28 Ekim 2011 Cuma

"Çevreye Verdiğimiz Rahatsızlıktan Dolayı Özür Dileriz"




Sokağımızda 2 hafta süren bi çalışma peydah oldu. Bildiğin kazdılar, deldiler asfaltı. Hatta bi kerede delip bitirmediler. Deldiler, asfaltladılar. 1 hafta sonra aynı şeyi tekrar yaptılar. Baya bi kafamızı "okşadılar" sesleriyle.

Engebeli yollardan zıplaya hoplaya geçerken içimde öznesi ve nesnesi karışık küfürler dönüp duruyordu. Herkes gergindi, tüm sokak sakinleri, onlar da geriliyorlardı eminim, sabah erkenden şişik gözlerle uyanırlardı. Ama bi gün bitecekti işte ve zaten belediye "çevreye verdiği rahatsızlıktan dolayı" özür dilemekteydi.

İnsanların hayatına girip çıkıyoruz, aynı şekilde bizim hayatımızda yer alıyor birileri. Öyle içselleştiriyoruz ki bazen, kötü bi son tahmin etsek de oradaki tabelanın hatrına katlanıyoruz. Bi şekilde özür dileyecek birileri. Ama biz affedebilecek miyiz? Ya da özür dileyebilmeyi başarabilecek miyiz?

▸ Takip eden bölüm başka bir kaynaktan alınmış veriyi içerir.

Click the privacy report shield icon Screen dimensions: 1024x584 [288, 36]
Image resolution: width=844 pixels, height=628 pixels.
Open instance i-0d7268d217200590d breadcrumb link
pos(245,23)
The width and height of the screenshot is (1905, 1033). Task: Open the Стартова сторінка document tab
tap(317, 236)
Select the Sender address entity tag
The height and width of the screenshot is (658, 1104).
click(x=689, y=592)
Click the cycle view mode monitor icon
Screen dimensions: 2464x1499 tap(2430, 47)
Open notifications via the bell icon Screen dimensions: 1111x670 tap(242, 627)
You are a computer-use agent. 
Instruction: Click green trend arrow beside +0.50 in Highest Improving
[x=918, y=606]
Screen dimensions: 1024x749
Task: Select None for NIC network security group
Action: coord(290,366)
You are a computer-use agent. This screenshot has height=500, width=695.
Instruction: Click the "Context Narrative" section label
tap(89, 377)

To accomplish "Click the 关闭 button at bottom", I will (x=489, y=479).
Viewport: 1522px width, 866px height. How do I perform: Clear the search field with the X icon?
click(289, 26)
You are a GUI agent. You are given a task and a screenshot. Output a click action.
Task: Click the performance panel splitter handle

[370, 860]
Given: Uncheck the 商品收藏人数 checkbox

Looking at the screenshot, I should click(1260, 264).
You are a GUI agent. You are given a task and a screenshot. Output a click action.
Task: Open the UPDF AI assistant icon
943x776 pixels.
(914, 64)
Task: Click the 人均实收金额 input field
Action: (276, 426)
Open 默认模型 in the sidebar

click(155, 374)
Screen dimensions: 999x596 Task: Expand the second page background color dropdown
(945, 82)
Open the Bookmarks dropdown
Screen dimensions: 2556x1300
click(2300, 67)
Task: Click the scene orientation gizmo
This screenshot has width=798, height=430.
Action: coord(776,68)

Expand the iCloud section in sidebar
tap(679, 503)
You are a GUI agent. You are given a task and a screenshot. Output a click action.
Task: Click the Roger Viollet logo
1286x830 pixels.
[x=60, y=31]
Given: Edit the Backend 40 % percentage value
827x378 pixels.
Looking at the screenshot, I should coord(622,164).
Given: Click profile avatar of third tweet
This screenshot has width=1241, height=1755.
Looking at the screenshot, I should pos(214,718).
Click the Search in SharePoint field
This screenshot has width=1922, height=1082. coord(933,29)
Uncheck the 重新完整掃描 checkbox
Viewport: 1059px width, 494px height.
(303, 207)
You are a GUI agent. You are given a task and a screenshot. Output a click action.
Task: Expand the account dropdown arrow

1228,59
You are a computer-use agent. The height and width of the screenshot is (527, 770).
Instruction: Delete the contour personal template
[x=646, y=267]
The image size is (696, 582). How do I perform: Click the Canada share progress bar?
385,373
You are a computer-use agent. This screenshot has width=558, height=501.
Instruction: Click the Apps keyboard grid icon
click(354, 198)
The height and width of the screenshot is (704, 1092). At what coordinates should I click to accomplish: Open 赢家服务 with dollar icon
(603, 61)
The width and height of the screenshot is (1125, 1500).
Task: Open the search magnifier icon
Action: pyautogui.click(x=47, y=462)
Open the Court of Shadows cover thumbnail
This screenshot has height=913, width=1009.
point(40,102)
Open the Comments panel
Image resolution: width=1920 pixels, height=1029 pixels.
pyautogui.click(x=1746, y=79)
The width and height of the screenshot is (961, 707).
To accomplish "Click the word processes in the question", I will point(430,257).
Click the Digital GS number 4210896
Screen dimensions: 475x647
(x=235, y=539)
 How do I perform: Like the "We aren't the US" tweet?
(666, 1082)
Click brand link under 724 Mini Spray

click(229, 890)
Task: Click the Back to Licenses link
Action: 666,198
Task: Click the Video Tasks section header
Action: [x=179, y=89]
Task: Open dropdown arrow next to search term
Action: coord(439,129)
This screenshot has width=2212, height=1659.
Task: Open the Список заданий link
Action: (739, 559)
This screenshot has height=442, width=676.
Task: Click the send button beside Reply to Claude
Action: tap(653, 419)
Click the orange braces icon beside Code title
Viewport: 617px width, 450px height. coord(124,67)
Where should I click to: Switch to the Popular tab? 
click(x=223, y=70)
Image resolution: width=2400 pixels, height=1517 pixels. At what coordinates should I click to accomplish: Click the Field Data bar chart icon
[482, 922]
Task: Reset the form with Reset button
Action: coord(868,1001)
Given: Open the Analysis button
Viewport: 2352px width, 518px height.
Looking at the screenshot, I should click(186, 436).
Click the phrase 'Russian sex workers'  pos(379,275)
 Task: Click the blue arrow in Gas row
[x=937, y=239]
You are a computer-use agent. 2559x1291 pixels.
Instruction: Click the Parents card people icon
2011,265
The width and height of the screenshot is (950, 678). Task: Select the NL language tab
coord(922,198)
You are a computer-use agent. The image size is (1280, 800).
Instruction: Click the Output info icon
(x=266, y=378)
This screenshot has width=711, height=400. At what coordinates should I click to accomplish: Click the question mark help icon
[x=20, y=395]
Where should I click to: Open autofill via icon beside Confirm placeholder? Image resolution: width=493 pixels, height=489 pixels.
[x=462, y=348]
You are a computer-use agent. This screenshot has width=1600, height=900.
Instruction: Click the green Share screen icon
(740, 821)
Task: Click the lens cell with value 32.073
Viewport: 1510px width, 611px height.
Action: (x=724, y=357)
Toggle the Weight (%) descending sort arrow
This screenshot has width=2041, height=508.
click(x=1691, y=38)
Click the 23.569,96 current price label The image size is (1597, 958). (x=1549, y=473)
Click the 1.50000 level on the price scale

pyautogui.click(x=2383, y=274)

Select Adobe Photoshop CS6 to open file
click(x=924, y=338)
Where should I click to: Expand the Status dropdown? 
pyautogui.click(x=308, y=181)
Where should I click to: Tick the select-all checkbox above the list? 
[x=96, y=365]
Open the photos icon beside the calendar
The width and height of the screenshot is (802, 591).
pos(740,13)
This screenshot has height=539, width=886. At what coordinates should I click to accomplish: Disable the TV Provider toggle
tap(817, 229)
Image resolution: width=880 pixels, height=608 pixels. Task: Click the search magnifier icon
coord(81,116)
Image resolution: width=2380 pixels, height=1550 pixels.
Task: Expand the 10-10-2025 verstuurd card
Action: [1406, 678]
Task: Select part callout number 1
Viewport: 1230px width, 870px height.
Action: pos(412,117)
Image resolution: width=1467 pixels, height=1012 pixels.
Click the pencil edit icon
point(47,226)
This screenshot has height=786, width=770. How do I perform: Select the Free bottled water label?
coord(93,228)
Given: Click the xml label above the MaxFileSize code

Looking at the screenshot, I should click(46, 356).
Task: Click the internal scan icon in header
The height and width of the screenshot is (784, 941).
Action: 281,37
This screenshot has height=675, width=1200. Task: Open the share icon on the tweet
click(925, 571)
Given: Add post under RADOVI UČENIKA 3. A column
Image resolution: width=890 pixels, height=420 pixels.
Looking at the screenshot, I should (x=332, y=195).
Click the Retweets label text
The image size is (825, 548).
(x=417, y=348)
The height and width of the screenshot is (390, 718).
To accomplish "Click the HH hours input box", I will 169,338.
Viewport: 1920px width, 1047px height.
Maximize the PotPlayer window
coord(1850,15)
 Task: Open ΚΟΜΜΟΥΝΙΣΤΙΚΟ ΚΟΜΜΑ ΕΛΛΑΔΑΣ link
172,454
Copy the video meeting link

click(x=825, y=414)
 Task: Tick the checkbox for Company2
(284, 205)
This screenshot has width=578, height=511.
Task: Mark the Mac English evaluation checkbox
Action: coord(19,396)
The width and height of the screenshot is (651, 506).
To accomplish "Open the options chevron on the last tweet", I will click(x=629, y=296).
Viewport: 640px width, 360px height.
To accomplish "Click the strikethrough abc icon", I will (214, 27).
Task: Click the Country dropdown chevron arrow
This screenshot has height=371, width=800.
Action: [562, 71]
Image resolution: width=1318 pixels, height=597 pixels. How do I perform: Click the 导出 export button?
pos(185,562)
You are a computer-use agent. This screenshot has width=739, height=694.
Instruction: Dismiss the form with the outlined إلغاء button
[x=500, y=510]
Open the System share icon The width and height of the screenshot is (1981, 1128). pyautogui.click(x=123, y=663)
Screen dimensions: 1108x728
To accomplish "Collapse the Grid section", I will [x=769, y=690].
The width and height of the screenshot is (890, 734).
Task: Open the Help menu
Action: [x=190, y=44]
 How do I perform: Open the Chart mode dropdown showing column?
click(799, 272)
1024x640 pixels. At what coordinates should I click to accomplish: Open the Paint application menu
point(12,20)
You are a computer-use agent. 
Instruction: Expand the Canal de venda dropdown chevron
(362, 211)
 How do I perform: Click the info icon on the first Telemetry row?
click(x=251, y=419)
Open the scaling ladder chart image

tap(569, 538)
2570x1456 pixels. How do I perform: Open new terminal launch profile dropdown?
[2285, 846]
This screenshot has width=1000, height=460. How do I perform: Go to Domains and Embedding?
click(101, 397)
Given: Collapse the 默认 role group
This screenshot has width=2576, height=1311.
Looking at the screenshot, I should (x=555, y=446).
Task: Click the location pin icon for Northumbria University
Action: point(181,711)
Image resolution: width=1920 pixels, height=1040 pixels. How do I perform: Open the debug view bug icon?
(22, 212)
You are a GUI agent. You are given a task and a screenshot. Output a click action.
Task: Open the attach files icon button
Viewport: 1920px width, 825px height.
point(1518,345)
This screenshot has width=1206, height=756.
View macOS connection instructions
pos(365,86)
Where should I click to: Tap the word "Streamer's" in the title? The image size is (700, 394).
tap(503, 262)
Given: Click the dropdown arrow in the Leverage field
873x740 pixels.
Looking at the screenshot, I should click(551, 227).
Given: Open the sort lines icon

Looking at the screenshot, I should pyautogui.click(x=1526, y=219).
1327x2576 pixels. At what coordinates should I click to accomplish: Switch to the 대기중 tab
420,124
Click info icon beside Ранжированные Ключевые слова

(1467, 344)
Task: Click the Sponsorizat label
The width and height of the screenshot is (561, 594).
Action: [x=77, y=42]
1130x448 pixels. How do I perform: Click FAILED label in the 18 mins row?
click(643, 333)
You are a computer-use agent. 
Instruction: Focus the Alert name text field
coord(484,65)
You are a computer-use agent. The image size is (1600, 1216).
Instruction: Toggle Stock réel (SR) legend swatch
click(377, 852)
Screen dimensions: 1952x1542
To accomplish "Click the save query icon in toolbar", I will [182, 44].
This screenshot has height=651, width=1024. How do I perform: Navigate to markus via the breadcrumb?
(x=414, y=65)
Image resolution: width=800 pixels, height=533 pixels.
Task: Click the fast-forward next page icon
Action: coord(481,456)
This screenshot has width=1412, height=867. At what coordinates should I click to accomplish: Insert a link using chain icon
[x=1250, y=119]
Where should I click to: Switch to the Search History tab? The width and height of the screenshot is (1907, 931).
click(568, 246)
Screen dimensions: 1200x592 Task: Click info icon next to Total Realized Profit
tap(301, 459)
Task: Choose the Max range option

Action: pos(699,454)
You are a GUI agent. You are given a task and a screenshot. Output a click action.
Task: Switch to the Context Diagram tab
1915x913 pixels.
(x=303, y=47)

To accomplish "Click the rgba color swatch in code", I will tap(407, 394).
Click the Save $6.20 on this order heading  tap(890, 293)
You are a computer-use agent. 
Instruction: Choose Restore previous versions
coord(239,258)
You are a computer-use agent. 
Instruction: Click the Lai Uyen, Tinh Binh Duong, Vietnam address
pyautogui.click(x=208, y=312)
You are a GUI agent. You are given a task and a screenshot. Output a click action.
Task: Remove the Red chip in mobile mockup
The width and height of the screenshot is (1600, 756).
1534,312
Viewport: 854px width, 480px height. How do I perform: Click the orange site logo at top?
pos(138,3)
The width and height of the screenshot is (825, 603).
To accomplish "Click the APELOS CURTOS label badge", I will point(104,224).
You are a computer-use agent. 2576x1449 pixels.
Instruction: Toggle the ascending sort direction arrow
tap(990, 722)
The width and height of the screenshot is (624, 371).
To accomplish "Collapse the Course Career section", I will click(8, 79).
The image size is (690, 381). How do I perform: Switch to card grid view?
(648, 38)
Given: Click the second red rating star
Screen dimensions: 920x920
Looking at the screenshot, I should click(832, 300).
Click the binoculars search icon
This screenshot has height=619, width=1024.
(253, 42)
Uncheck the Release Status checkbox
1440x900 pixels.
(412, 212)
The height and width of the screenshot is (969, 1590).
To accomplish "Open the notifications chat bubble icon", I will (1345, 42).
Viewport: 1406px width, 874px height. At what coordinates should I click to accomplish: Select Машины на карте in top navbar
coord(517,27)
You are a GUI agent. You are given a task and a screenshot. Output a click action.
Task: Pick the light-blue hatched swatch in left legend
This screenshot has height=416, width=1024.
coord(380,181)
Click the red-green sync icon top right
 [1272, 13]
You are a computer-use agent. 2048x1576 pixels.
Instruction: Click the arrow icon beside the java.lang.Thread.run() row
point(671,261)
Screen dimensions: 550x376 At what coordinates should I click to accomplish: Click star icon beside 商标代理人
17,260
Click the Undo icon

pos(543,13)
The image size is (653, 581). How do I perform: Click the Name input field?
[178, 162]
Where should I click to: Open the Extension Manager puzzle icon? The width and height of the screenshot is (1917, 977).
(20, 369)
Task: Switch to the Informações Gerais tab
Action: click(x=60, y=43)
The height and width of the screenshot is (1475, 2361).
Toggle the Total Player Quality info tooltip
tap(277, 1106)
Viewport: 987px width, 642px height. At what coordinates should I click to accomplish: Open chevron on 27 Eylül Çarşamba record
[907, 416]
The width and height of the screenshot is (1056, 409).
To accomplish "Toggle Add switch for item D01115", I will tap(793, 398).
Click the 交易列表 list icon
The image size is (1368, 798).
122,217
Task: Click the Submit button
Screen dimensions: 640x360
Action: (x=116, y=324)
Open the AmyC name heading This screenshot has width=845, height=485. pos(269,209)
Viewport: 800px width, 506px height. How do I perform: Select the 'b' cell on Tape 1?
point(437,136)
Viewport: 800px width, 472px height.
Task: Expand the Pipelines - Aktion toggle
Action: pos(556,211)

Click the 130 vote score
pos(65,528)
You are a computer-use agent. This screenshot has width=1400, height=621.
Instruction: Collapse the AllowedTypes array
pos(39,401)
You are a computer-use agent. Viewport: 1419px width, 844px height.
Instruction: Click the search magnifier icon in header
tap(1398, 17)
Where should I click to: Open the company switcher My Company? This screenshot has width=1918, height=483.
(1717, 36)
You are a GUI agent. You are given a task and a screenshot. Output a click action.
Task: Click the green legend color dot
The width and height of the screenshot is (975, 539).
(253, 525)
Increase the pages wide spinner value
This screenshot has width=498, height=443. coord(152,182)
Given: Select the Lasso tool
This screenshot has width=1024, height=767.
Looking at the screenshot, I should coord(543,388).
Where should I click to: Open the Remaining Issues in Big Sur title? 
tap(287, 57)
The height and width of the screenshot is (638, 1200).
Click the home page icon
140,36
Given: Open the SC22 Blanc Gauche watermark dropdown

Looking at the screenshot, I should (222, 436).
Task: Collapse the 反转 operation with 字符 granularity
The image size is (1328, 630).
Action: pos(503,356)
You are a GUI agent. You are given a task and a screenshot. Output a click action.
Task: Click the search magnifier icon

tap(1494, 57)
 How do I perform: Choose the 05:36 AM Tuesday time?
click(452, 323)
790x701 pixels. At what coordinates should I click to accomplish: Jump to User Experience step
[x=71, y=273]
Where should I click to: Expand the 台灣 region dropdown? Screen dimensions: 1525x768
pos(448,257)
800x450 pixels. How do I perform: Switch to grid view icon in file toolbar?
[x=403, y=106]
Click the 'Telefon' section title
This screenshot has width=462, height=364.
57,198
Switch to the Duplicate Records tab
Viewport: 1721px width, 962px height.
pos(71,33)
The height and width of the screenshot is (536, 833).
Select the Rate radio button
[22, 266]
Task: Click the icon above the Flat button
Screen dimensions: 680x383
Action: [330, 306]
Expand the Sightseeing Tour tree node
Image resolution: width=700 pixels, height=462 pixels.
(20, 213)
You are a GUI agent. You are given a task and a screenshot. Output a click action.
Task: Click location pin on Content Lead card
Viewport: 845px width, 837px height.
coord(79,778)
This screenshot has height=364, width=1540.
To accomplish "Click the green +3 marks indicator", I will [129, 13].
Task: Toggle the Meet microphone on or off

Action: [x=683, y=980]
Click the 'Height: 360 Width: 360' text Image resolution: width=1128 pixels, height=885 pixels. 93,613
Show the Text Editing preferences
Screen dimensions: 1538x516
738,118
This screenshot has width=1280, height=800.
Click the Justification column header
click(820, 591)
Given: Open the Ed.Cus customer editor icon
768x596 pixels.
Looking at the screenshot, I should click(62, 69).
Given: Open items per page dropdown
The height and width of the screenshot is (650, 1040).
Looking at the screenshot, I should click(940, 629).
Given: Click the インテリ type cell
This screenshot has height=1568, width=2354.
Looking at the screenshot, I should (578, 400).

Orada tabela duruyorken ve bi gün bitecek düşüncesiyle isyan etmekte geç mi kalıyoruz, tembellik mi ediyoruz? Yada o kadar alışmışız ki belediyenin özür dilemesine, her şeyi affetmeye o kadar hazır haldeymişiz ki...

Affetmek erdemdi belki ama zaman gelir affedilen de oluruz. Sokağın alelade bi köşesine yerleştirilmiş ve her sokağa gidildiğinde "aynı" yere konulan tabela ile ikna olmayı kabulleniyor muyuz gerçekten?